◆ RECORDS SHOWN:
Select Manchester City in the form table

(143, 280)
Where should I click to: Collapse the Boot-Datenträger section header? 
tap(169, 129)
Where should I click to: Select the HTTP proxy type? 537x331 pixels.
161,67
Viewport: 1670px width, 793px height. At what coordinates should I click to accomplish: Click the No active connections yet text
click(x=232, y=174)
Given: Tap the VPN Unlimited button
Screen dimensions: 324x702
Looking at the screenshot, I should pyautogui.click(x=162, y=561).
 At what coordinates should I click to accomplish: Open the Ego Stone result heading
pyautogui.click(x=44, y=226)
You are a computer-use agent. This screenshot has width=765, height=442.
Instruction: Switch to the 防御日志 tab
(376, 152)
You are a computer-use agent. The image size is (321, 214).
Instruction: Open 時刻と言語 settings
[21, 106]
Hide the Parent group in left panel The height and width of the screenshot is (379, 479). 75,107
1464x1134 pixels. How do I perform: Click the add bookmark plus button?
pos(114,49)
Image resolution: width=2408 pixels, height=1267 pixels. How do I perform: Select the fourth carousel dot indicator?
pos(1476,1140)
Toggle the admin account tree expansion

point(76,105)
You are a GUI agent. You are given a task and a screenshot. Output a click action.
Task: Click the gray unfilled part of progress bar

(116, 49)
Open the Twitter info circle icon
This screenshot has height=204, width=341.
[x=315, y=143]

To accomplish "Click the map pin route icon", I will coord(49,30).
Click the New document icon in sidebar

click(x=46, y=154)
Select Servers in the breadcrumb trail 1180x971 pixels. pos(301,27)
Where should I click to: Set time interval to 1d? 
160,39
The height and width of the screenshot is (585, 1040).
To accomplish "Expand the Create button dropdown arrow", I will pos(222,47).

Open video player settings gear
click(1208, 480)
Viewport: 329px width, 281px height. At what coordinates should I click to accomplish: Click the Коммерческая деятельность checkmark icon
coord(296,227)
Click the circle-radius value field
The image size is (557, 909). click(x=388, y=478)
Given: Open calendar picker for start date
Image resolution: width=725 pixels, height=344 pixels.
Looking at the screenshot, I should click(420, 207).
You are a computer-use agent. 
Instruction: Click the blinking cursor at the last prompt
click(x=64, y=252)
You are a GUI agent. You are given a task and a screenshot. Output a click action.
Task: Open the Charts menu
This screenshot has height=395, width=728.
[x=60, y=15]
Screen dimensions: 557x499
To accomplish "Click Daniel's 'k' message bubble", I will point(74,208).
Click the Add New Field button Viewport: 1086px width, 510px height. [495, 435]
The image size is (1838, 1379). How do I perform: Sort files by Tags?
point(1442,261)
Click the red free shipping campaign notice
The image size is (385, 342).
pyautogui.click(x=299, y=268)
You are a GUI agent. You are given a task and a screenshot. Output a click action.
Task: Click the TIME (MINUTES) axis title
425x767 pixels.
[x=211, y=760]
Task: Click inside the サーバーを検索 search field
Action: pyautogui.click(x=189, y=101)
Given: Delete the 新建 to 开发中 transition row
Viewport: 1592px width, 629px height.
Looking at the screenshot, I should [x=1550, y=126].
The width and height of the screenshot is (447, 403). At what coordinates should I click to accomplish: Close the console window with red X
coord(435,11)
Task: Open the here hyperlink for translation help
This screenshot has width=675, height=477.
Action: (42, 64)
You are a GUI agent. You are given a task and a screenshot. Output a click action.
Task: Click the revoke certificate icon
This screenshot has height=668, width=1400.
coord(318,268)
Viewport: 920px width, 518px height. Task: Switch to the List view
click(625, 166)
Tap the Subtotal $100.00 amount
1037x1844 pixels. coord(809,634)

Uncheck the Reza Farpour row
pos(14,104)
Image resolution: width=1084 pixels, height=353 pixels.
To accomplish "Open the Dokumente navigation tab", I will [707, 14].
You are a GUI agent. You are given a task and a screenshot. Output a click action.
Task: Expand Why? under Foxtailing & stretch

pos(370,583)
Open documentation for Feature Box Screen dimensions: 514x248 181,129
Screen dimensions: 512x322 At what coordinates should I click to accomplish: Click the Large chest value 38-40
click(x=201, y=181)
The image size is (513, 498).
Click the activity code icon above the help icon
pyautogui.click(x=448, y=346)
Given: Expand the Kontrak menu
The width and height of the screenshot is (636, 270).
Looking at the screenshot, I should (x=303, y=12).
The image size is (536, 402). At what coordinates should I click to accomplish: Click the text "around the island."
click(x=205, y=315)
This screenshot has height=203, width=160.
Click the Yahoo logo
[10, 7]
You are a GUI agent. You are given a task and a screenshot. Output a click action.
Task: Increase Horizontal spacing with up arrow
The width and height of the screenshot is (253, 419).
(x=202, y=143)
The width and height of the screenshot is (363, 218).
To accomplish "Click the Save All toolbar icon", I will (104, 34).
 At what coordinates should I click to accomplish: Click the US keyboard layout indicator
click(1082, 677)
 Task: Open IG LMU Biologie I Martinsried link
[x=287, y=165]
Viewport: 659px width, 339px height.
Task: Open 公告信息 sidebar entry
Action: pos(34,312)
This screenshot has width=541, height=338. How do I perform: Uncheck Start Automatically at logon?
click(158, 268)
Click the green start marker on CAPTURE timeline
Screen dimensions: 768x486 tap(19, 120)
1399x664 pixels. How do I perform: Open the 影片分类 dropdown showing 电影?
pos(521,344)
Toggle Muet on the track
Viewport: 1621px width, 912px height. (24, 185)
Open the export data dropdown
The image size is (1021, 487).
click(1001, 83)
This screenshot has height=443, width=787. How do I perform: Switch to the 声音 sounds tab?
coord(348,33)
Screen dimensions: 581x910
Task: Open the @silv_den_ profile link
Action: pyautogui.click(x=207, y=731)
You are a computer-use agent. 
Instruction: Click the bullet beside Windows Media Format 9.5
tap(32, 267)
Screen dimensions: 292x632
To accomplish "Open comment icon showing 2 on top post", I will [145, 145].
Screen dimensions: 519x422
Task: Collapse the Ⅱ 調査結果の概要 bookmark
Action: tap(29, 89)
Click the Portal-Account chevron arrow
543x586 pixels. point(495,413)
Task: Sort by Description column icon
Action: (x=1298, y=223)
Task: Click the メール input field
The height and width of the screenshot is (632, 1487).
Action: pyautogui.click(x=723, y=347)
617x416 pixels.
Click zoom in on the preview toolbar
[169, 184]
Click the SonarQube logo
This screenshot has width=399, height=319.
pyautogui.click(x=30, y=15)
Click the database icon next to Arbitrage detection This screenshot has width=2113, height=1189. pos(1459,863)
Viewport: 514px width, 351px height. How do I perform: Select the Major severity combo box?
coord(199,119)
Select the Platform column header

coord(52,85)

◆ PROBLEM TO SOLVE: Render the stretch of the data above from the line containing "Task: Open the here" through the line containing "click(625, 166)" as a Markdown table with the columns Row and Text, numbering each line and leaving out blank lines.

◆ WRITTEN REPLY:
| Row | Text |
|---|---|
| 1 | Task: Open the here hyperlink for translation help |
| 2 | This screenshot has width=675, height=477. |
| 3 | Action: (42, 64) |
| 4 | You are a GUI agent. You are given a task and a screenshot. Output a click action. |
| 5 | Task: Click the revoke certificate icon |
| 6 | This screenshot has height=668, width=1400. |
| 7 | coord(318,268) |
| 8 | Viewport: 920px width, 518px height. Task: Switch to the List view |
| 9 | click(625, 166) |